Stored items
☆ ☆ ☆ ☆ ☆
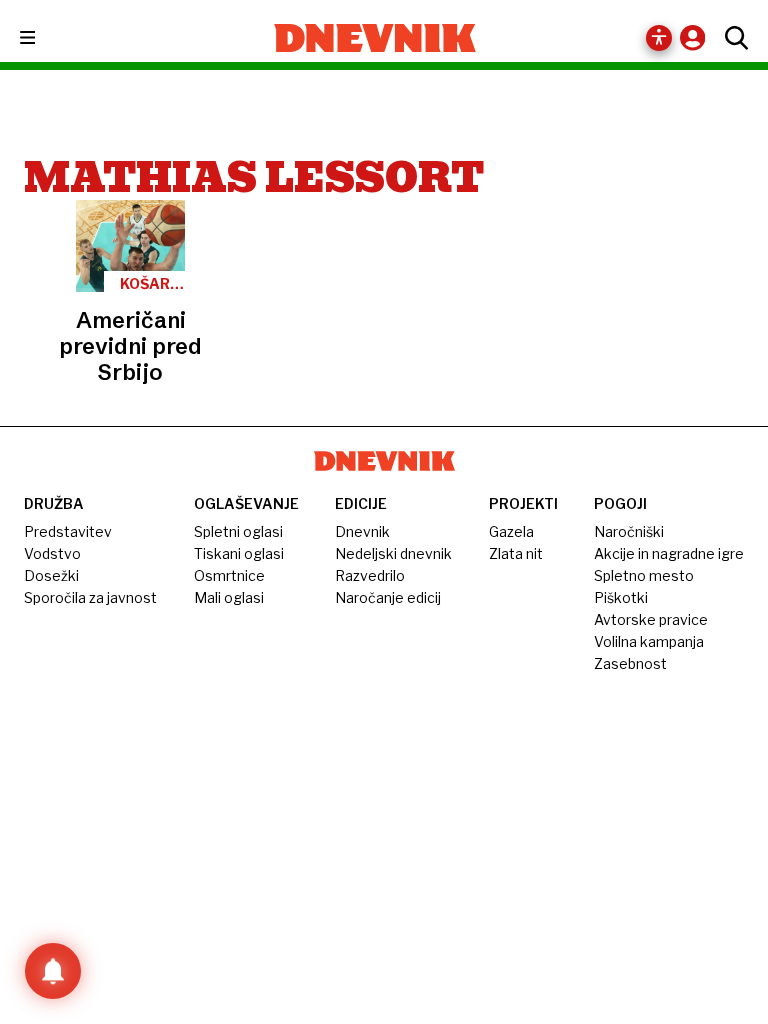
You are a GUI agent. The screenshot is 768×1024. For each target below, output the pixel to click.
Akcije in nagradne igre (669, 553)
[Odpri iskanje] (731, 38)
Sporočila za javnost (90, 597)
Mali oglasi (229, 597)
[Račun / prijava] (697, 37)
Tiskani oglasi (239, 553)
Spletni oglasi (238, 531)
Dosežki (51, 575)
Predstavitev (68, 531)
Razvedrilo (370, 575)
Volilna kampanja (649, 641)
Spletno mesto (644, 575)
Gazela (511, 531)
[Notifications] (53, 971)
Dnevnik (362, 531)
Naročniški (629, 531)
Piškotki (621, 597)
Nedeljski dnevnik (393, 553)
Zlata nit (516, 553)
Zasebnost (630, 663)
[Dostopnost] (659, 38)
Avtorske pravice (651, 619)
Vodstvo (52, 553)
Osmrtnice (229, 575)
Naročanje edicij (388, 597)
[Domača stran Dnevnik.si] (375, 38)
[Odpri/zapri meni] (45, 38)
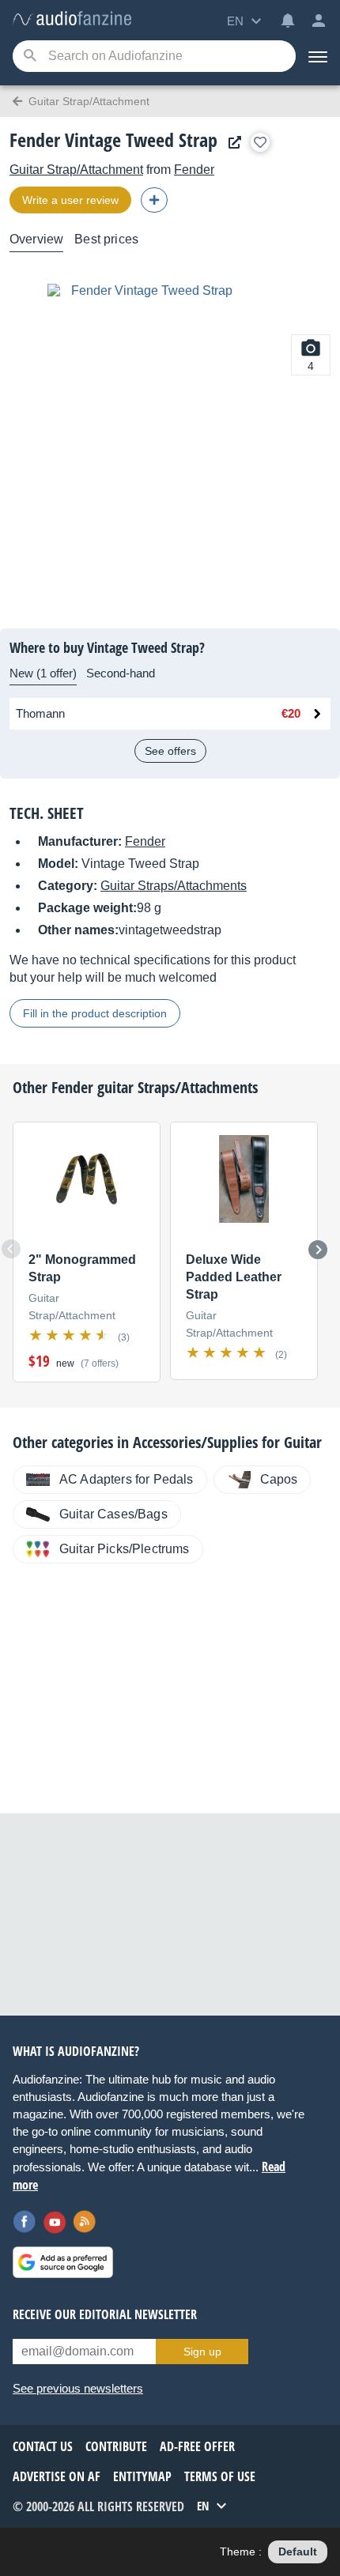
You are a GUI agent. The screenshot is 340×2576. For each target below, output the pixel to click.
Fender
☆ ☆ ☆ ☆ ☆
## Exercise brief
Only the lines above from the line containing "Naročniški (629, 531)" through the line containing "[Domača stran Dnevnik.si] (375, 38)" should be retyped, exactly and with both ends included.

## Exercise result
Naročniški (629, 531)
Piškotki (621, 597)
Nedeljski dnevnik (393, 553)
Zlata nit (516, 553)
Zasebnost (630, 663)
[Dostopnost] (659, 38)
Avtorske pravice (651, 619)
Vodstvo (52, 553)
Osmrtnice (229, 575)
Naročanje edicij (388, 597)
[Domača stran Dnevnik.si] (375, 38)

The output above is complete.